Frank Cramer founded what is now The Harker School under the influence of David Starr Jordan, the first president of Stanford University. The school was a feeder school for the new university that opened in 1891.

The school was first and briefly called the Palo Alto Preparatory School for Boys. It was both a day and boarding school located in the home of Rev. W.D. Bishop on Waverley Street in Palo Alto. It was renamed Manzanita Hall in 1892.

Some years later, Cramer moved the school out to the town’s Alba Park “fringe area” of the late 1890s. The illustration above shows two buildings on the small campus. The second building was named Madrono Hall. Hopkins Avenue now follows the photo’s fence line.

A  Mr. J. Leroy Dixon purchased the school from its founder in 1902, sold it, then bought it back it for a brief time. In a Palo Alto newspaper interview dated July 21, 1949, Dixon’s career is detailed. He was a well known educator and a one-time owner of Manzanita Hall.

Dixon owned Manzanita Hall for seven years. During his time of ownership, Dixon states that “Manzanita Hall had students from all over the country and sent more boys to Stanford than any other school in the state.”  (Go Harker!)

He recalls the time that one boy actually turned down Stanford, because his father and grandfather had gone to CAL, and he had to go there, too, in order to maintain family harmony. According to the reporter, Rosa Jensen, Manzanita Hall was not a military academy under Dixon’s ownership. Rather, the school “stressed cultural subjects, which he [Dixon] still feels make a good background for any career.”

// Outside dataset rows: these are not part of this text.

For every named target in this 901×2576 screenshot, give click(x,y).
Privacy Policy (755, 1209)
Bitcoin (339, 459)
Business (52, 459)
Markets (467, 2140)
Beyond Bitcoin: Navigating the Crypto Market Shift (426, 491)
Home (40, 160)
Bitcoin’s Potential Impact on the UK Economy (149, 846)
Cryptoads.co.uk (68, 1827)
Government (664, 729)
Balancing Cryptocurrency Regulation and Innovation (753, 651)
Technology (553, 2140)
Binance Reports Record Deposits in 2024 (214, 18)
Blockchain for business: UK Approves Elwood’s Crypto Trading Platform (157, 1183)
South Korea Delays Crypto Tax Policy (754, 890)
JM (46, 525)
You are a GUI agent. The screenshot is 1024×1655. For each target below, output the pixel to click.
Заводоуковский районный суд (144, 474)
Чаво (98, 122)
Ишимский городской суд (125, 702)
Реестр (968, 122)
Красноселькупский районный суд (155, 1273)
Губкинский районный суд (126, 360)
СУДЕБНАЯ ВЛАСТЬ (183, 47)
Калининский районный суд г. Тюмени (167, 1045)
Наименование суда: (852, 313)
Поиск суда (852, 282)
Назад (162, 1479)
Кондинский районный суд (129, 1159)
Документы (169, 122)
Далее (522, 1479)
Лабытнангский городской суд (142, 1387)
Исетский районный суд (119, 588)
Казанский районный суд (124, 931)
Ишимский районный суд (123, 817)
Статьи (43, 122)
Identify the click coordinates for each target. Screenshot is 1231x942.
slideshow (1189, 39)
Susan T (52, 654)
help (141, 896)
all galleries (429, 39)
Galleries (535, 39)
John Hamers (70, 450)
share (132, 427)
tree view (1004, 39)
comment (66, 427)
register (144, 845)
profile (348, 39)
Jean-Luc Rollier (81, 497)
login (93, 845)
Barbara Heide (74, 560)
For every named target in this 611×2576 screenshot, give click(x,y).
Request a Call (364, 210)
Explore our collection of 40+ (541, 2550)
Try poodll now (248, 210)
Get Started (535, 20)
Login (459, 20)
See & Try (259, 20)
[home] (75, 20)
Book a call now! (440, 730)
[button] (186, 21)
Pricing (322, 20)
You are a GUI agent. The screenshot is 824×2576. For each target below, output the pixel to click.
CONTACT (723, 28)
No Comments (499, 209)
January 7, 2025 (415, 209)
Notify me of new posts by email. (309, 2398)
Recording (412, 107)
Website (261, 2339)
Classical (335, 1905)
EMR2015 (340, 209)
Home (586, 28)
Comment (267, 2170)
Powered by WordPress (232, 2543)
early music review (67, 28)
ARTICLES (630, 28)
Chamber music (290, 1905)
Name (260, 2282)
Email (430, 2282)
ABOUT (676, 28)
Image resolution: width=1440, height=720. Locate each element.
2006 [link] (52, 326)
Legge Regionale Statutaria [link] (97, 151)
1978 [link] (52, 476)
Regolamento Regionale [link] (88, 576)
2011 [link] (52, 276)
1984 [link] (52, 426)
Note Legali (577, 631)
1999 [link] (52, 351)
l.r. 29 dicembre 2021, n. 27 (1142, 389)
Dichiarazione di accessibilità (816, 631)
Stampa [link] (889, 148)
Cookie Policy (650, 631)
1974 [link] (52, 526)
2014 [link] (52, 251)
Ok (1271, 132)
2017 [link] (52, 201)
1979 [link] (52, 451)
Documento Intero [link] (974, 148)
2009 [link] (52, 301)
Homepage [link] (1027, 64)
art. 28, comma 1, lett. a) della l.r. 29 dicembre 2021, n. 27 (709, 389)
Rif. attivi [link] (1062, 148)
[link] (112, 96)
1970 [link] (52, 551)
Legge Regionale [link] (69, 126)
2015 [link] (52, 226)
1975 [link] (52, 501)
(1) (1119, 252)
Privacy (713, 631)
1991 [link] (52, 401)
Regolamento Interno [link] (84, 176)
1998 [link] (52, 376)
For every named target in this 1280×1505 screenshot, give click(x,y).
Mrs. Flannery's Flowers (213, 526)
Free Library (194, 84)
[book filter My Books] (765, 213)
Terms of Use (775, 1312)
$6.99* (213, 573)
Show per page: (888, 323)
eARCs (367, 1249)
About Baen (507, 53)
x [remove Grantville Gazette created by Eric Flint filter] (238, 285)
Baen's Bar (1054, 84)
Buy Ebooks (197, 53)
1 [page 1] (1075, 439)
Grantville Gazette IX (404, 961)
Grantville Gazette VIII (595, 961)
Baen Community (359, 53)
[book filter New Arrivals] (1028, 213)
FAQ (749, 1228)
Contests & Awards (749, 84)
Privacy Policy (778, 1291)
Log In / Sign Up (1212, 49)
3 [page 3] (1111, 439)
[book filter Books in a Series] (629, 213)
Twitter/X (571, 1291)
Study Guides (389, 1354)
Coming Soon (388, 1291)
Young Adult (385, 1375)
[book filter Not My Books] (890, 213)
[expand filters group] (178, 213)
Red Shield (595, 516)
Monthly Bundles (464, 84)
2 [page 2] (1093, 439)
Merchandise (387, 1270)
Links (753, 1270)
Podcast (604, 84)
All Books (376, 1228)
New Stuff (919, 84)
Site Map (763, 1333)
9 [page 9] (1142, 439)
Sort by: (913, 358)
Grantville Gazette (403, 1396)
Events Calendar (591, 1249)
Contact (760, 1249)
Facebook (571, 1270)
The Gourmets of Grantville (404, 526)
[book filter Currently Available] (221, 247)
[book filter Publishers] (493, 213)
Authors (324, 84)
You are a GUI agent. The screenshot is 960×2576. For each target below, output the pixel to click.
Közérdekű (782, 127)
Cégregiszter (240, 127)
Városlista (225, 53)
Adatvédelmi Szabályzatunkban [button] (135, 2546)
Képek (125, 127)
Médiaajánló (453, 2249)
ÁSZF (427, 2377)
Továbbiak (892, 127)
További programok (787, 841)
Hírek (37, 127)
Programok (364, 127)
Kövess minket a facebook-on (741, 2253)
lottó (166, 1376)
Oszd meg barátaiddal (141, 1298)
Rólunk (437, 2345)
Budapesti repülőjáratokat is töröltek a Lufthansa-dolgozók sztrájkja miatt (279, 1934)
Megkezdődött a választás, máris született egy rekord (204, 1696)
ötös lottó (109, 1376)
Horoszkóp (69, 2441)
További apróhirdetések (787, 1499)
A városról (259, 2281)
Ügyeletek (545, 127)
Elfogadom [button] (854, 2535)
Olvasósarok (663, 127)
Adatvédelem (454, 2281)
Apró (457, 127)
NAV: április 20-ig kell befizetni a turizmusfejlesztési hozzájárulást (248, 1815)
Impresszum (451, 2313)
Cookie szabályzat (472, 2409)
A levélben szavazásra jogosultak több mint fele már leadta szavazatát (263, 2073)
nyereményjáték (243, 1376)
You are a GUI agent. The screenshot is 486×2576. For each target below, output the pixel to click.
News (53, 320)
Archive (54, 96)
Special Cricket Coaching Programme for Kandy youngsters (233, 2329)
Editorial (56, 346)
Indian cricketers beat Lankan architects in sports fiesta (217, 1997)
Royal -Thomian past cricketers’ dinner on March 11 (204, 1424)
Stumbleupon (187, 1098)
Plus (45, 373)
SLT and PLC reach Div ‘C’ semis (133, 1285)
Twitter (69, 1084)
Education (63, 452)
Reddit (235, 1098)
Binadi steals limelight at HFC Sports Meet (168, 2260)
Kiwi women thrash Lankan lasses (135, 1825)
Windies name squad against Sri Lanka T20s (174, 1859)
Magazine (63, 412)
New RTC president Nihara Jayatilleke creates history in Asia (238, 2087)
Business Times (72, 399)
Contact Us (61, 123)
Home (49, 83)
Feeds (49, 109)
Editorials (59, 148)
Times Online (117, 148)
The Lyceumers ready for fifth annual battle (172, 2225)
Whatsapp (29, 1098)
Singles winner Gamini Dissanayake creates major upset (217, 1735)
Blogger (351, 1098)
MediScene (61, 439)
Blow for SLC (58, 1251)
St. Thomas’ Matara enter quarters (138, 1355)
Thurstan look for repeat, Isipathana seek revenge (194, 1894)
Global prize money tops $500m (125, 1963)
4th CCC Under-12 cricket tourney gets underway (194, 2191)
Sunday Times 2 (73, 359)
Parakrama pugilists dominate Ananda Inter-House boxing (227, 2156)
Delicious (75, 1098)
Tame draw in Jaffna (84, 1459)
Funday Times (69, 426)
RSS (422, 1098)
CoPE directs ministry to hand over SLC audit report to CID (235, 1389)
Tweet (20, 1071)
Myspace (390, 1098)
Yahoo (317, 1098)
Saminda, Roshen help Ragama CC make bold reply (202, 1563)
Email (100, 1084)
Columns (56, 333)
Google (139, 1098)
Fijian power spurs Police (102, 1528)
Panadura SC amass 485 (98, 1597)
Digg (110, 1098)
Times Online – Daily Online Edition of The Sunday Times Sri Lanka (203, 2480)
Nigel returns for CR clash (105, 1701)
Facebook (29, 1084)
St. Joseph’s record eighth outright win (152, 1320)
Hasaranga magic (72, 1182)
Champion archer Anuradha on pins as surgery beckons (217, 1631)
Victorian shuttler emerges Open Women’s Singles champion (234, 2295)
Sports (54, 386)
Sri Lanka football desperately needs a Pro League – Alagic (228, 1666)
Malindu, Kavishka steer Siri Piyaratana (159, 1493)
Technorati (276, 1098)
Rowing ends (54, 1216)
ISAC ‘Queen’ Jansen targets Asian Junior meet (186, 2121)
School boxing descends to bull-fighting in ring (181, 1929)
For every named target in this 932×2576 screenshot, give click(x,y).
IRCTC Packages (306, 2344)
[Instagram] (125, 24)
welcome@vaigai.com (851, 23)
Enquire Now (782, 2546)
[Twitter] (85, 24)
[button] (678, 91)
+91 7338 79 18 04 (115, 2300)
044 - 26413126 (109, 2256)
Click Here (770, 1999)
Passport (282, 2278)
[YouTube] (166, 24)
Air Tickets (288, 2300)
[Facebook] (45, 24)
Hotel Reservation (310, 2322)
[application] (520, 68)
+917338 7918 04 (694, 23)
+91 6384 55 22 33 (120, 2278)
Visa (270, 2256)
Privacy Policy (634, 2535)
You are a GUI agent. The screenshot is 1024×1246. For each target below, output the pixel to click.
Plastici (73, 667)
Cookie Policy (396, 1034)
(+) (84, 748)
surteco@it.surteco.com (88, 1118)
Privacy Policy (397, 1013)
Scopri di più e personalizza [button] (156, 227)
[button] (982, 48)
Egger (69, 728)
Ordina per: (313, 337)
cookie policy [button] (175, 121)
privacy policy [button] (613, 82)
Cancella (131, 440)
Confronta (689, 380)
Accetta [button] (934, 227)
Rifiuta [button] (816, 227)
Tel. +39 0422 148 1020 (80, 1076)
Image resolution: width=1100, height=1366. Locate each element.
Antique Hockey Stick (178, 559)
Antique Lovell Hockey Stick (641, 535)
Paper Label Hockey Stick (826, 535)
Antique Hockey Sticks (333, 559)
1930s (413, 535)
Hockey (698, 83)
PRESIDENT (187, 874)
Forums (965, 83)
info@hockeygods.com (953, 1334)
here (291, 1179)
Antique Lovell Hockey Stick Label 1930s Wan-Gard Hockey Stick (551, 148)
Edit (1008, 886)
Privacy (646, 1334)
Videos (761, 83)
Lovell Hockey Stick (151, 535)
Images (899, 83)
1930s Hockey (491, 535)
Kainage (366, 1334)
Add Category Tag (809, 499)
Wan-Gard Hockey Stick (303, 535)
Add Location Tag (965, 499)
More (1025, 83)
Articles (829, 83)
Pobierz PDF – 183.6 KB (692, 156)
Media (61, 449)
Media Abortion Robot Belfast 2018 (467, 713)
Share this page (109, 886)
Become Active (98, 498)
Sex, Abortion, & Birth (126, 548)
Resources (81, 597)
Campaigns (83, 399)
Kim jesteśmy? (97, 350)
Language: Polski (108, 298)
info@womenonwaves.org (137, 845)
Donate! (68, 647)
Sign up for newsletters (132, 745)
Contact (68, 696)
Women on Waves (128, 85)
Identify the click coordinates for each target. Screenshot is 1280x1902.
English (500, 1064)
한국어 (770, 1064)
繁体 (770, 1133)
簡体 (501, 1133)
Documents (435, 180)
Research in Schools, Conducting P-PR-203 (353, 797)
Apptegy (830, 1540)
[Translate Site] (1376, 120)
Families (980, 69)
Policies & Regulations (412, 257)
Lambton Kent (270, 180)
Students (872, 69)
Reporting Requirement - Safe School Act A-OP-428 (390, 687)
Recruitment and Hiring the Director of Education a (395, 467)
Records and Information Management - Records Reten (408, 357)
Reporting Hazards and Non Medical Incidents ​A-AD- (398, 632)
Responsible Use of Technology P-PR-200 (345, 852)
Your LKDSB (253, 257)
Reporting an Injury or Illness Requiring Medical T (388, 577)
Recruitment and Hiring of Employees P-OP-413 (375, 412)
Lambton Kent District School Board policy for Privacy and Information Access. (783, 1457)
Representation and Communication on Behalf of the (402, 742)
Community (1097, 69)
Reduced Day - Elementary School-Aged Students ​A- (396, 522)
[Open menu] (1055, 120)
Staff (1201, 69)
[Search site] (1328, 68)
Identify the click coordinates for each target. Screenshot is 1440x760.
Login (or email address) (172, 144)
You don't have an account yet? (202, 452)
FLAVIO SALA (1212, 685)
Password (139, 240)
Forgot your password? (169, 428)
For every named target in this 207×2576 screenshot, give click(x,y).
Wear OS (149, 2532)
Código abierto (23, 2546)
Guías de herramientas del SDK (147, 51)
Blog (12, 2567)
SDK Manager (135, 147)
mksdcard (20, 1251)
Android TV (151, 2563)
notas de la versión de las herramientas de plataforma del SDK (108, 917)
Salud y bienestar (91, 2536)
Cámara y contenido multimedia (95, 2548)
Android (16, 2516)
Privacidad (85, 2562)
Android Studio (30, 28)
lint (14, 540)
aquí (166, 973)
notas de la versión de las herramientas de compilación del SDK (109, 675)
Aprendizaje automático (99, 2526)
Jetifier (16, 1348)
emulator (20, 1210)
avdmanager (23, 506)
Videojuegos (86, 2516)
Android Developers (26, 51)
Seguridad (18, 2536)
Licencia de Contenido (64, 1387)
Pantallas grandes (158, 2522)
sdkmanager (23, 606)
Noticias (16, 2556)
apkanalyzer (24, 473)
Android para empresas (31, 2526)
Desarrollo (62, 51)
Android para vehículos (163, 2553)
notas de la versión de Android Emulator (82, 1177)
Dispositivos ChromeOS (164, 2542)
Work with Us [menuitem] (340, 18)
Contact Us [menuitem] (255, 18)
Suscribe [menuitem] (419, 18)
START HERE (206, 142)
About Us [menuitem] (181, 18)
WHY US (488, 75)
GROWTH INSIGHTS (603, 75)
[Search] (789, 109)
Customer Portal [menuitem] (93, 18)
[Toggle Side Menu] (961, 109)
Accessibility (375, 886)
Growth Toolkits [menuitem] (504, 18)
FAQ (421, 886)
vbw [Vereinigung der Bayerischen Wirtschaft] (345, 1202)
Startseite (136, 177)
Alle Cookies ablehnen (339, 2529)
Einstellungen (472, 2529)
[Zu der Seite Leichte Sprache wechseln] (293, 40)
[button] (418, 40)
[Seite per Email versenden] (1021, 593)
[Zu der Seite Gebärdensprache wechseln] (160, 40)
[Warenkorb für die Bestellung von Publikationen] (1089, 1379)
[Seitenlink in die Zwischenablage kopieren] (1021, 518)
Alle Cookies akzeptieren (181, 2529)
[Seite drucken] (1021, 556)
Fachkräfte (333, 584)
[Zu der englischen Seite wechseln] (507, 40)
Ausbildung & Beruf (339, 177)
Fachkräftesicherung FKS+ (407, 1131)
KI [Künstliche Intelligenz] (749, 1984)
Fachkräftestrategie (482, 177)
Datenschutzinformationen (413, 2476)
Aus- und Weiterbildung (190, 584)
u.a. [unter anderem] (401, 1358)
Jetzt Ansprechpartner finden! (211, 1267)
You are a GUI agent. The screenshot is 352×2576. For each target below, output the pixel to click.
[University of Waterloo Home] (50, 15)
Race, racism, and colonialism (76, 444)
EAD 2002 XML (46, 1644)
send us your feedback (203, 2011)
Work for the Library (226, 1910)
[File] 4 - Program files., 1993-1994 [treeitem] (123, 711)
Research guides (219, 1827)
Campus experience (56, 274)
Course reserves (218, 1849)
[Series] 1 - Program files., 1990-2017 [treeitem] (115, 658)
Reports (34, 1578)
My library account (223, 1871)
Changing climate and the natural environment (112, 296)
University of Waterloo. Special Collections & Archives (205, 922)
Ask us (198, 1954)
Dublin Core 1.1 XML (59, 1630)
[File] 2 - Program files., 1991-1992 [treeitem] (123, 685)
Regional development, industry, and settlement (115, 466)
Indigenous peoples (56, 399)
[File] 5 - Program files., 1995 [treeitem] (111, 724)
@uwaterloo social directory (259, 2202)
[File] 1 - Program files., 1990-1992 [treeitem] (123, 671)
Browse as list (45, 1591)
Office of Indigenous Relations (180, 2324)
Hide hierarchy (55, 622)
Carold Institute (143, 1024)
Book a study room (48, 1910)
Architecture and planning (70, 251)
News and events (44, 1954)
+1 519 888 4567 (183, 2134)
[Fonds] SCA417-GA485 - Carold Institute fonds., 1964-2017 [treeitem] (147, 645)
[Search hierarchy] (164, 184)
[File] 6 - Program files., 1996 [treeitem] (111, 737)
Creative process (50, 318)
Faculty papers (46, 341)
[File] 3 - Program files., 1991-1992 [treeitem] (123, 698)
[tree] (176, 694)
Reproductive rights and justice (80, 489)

In June 1919 Col. Richard P. Kelly purchased the school. According to the Palo Alto Community Book, “Kelly revised the curriculum, moved the school to Parkinson Avenue, operated a boys’ camp in conjunction with the school and changed its name in 1925 to the Palo Alto Military Academy.”

The word “Manzanita” sounds like the name of a mighty Native American chief, but it is actually the word for a native American berry-bearing shrub of the genus Arctostaphylos found in the Western United States. The shrub has “leathery leaves and clusters of white to pink flowers.” The word for apple in Spanish is manzana. Manzanita is a little apple. The fruit is edible.

We do not know too much about Manzanita Hall at this time, but we can say that the little apple plant that Frank Cramer planted in 1892 is beautifully flourishing in 2002.